Data records
········
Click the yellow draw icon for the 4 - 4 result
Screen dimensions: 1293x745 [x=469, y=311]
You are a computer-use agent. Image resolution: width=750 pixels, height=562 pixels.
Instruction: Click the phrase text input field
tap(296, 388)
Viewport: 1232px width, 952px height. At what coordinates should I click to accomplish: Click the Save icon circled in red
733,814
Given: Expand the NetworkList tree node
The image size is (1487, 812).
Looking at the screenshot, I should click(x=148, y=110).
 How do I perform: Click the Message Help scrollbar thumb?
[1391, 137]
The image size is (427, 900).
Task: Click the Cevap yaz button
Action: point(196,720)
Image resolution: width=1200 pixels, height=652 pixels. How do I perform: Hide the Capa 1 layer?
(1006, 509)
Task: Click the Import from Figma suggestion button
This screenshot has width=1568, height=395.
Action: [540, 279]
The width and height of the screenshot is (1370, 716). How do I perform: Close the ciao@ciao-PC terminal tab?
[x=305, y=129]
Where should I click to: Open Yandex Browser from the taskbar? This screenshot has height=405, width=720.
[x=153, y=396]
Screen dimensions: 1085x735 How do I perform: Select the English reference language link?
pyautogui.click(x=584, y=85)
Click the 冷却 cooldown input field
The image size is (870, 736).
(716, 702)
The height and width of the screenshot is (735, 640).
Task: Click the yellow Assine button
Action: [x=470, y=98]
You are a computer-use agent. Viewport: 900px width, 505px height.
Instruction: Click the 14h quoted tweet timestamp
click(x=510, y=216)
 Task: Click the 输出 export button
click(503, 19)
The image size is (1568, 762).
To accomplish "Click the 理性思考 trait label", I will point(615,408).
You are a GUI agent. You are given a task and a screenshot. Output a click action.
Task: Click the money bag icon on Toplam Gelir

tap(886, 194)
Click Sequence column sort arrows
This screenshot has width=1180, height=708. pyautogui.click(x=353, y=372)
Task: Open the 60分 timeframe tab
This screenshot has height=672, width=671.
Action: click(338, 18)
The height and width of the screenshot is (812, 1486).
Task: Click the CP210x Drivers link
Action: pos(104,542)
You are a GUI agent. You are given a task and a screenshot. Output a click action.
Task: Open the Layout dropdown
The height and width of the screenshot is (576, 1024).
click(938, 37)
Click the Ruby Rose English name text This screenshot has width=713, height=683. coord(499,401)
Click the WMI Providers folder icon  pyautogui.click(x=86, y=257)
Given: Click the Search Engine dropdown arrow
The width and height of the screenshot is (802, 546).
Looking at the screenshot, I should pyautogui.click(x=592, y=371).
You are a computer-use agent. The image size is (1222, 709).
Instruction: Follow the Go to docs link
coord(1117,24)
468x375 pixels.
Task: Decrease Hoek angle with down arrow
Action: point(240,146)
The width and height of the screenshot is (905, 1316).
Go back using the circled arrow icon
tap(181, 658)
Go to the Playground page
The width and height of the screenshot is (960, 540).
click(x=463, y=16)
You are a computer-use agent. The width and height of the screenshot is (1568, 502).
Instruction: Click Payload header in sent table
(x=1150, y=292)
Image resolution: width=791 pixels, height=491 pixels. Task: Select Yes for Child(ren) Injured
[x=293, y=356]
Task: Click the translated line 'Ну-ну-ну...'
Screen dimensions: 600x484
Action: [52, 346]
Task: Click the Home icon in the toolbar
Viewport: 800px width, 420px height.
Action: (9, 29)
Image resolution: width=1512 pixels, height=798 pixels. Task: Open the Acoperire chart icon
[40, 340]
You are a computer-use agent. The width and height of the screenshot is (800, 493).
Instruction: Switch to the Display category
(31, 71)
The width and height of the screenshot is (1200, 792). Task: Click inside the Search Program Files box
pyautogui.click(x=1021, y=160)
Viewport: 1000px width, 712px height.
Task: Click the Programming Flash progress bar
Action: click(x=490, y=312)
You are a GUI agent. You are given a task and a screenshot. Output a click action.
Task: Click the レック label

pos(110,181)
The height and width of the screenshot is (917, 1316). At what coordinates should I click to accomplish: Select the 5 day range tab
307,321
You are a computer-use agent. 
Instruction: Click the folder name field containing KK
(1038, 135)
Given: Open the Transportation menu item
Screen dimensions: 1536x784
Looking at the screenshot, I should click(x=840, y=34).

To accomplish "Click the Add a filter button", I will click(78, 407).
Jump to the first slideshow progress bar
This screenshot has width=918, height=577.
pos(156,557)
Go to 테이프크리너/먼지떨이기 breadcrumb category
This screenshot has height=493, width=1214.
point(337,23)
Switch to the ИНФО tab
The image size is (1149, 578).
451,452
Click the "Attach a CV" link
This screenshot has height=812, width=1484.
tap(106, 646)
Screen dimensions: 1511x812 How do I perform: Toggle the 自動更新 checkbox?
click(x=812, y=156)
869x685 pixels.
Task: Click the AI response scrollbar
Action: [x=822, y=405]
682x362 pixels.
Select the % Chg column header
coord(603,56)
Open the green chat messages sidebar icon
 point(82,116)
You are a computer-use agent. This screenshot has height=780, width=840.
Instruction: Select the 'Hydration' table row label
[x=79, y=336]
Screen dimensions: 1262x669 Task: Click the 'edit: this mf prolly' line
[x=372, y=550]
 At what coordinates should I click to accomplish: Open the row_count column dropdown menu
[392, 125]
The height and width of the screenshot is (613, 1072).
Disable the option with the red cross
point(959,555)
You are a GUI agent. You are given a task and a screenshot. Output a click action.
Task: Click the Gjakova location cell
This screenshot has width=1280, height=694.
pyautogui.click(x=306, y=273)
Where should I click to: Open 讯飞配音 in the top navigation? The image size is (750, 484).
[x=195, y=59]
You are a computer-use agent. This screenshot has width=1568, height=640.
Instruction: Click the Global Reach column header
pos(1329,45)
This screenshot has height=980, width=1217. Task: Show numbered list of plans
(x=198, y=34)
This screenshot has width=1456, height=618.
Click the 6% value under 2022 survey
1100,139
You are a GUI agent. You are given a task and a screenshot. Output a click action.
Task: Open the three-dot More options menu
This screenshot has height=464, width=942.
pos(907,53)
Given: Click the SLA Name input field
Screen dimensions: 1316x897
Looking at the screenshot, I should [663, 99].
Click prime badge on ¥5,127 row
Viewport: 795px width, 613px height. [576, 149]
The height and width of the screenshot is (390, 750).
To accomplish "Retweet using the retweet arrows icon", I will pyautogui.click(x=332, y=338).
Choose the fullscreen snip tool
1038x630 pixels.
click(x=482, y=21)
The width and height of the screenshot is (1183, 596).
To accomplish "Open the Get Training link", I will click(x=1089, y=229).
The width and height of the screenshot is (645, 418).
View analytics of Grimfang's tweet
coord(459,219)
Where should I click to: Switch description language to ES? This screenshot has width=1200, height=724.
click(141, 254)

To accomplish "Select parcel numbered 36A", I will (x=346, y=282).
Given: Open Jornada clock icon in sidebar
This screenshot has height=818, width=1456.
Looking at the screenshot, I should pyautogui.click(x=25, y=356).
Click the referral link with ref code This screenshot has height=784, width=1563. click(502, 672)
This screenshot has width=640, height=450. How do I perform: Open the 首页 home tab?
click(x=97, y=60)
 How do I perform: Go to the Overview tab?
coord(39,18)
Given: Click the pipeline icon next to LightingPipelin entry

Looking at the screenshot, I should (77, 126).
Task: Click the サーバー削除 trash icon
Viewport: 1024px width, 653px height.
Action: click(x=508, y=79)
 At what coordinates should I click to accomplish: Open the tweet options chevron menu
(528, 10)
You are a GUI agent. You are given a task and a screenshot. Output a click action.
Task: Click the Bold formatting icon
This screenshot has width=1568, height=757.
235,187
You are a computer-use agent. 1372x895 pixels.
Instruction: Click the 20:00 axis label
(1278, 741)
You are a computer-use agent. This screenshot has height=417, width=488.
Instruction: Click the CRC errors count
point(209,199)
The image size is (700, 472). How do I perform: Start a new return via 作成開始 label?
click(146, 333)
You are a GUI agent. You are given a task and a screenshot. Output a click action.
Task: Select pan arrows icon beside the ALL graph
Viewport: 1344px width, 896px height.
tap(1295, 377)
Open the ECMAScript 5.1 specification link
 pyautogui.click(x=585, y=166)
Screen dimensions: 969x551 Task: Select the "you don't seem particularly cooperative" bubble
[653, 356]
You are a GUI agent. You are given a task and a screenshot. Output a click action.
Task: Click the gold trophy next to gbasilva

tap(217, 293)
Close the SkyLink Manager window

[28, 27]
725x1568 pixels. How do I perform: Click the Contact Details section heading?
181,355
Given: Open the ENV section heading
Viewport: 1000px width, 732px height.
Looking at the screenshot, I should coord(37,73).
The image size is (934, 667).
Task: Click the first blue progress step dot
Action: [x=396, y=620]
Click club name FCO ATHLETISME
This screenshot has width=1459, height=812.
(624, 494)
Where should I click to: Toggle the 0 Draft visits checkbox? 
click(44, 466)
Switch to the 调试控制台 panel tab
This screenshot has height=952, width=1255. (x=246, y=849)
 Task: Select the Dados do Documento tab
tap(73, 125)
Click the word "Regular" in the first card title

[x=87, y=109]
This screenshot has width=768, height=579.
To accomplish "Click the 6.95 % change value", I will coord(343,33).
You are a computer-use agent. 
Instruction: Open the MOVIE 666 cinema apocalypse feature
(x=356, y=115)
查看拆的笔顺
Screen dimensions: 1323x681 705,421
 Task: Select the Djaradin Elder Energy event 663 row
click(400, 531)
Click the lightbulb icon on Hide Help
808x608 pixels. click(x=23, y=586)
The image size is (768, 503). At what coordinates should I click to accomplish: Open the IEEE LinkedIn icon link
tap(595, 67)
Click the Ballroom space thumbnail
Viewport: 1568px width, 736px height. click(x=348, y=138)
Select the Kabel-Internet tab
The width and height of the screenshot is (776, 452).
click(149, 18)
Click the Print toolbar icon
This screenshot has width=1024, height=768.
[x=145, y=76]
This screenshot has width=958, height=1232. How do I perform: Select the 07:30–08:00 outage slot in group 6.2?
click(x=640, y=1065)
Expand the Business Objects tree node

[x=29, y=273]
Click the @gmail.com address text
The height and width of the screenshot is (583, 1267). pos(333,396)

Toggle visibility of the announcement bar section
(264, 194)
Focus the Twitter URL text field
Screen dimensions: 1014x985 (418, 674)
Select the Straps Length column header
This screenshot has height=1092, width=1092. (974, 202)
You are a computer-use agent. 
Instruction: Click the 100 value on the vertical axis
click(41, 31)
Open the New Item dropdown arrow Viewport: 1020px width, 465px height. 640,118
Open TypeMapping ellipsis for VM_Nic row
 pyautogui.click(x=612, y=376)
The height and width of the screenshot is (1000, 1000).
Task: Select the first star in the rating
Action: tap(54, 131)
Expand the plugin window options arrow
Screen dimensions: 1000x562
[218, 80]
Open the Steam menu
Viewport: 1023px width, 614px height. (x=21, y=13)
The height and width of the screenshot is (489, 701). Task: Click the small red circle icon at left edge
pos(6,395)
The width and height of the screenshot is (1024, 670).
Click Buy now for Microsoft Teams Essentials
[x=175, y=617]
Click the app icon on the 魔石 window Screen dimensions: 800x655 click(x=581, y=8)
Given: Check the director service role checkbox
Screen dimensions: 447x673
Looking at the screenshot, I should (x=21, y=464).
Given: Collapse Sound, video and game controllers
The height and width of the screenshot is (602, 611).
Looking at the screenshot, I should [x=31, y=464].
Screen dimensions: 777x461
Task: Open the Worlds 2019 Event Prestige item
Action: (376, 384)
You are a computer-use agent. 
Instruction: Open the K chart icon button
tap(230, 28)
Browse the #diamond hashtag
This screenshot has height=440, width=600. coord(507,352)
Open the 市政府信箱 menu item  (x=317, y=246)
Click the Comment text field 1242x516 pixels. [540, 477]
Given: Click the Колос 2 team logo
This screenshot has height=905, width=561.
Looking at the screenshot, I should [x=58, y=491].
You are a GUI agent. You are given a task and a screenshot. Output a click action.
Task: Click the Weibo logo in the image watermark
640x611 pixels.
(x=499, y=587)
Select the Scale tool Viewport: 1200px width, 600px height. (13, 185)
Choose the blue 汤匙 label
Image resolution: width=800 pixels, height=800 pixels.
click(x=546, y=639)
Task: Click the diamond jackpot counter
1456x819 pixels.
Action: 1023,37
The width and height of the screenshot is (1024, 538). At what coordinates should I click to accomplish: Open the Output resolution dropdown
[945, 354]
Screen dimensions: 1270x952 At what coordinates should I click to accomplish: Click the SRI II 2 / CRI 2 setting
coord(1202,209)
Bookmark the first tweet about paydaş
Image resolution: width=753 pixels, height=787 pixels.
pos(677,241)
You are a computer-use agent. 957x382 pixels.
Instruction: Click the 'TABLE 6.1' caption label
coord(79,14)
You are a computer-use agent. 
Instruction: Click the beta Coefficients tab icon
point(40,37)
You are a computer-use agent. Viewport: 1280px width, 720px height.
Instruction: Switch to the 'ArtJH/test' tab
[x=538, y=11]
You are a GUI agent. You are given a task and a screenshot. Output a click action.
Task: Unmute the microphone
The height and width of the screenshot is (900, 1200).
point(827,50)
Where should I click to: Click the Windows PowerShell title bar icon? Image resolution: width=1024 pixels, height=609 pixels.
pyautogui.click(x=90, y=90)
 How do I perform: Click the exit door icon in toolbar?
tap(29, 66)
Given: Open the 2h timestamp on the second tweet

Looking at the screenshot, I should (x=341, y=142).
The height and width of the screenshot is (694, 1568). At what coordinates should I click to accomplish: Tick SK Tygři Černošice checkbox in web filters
········
Copy out all lines above holding "logo".

▶ **Answer for the task**
Given: Click the Колос 2 team logo
Task: Click the Weibo logo in the image watermark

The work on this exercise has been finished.